### Directions for this task
Lines to return, exactly: from the line with "Task: Click the" to the line with "The image size is (650, 410)." in the entries below, both included.

—————

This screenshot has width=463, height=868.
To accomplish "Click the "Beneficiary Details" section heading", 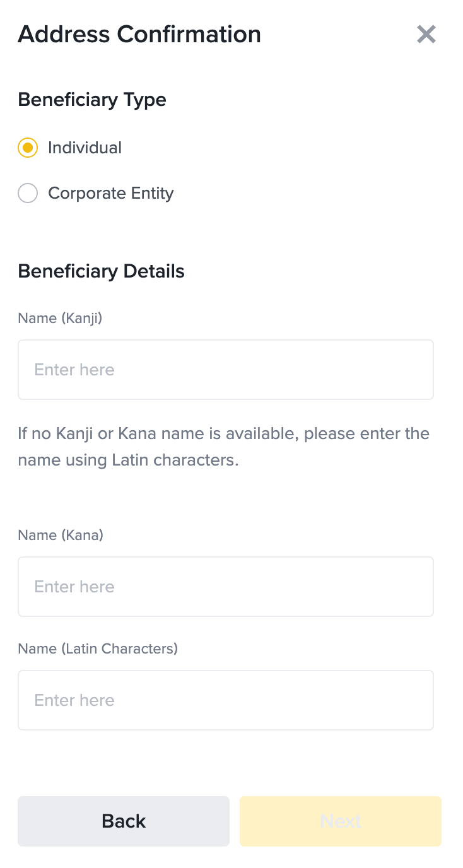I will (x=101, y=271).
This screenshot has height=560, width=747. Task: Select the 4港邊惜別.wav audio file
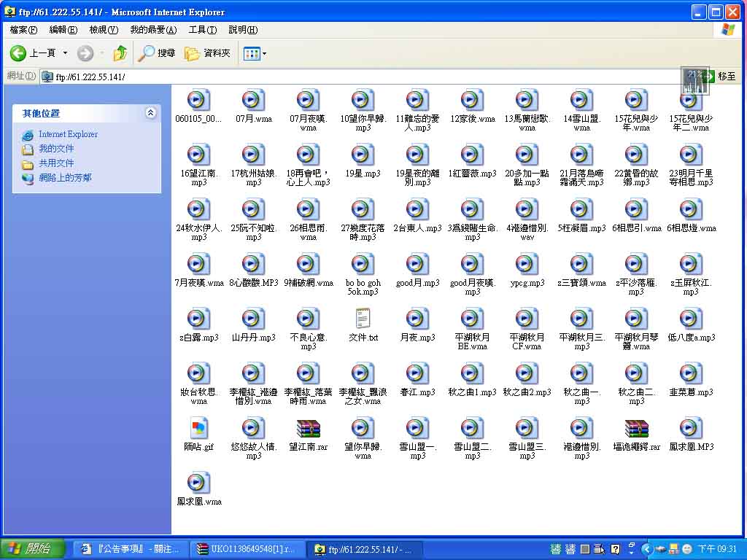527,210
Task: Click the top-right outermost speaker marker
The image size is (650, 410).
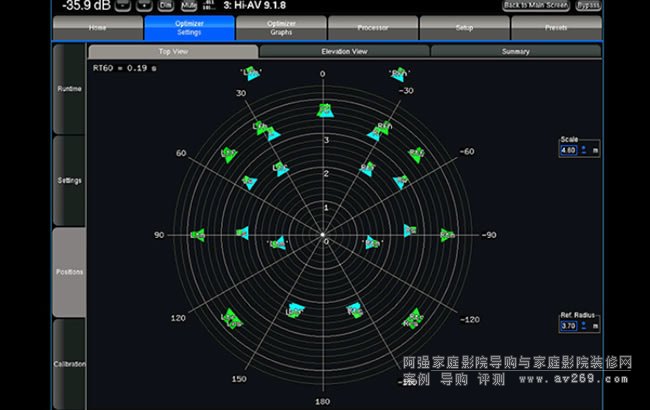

—————

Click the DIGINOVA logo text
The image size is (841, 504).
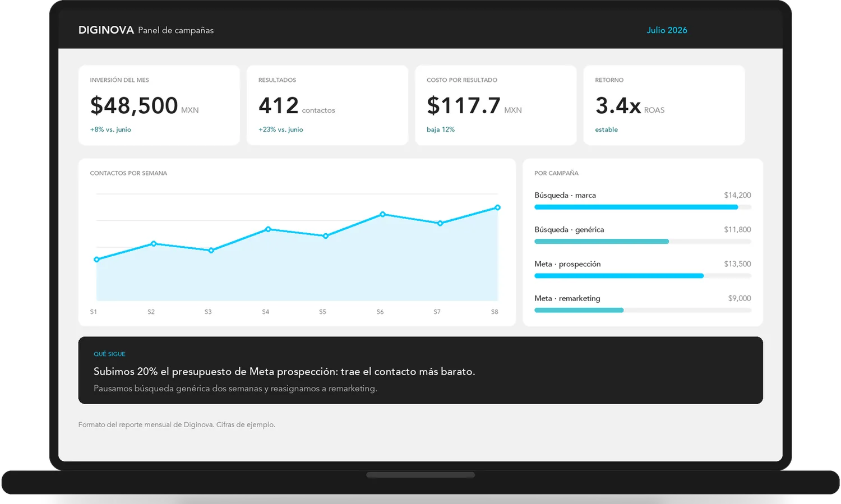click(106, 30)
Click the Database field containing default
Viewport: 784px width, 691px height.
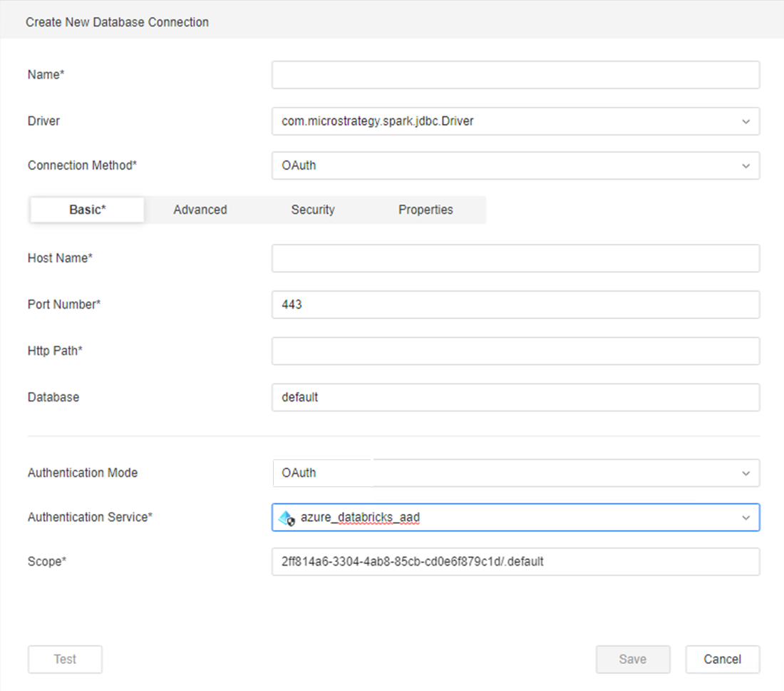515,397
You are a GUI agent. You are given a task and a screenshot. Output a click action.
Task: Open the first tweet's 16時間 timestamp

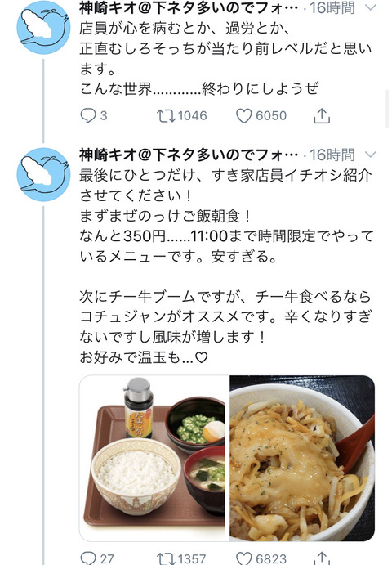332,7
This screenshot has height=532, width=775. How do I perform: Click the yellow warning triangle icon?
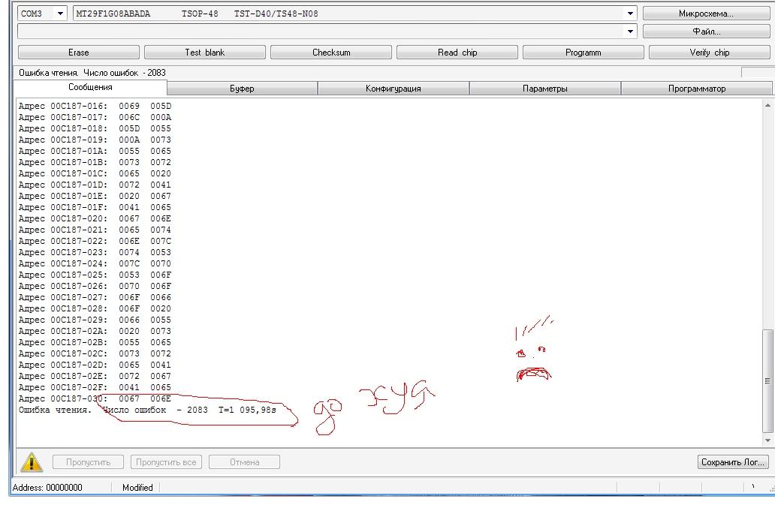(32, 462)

—————

### Expected answer
Task: Click the top-right outermost speaker marker
The image size is (650, 410).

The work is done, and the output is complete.